Text to read »
## Start

NT also offers a symmetric multiprocessing (SMP) feature similar to that found in the UNIX operating system that can take advantage of systems using multiple processors. This feature allows the operating system to become instantly more powerful by executing multiple processes and even individual threads of execution within a process across multiple CPUs.
Finally, in addition to its excellent multitasking capabilities, Windows NT also provides a multitasking-related feature called multithreading. A “thread” is defined as an individual series of processor instructions within a running process (user application or system service). Applications can be written to spawn multiple threads of execution for greater speed and efficiency.
Multithreading is like multitasking within an application. Normally, when individual tasks within an application are carried out, the program must wait for the process to complete before returning control to the user. This is the case with all 16-bit (and many 32-bit) Windows applications. When an application uses multithreading, an individual task can be embodied within a thread and executed independently of the main process. For example, a request to print a document in a word processing application might result in a separate thread of execution that runs independently of the main program.

## End

Supplied material »
## Start

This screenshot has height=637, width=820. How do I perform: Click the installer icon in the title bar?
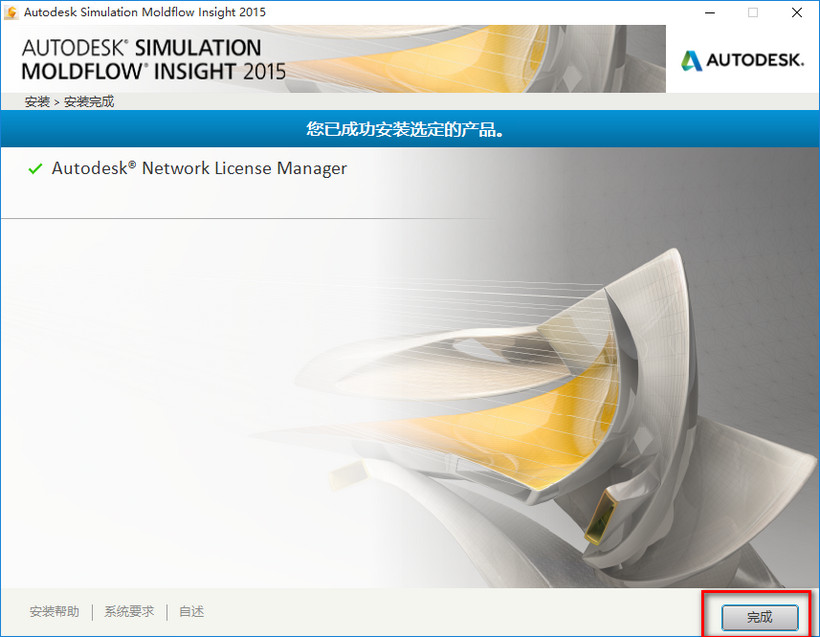click(10, 11)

## End

Your task »
Which capabilities does the Windows NT passage say the operating system provides?

Complete answer »
- Symmetric multiprocessing (SMP)
- Multitasking
- Multithreading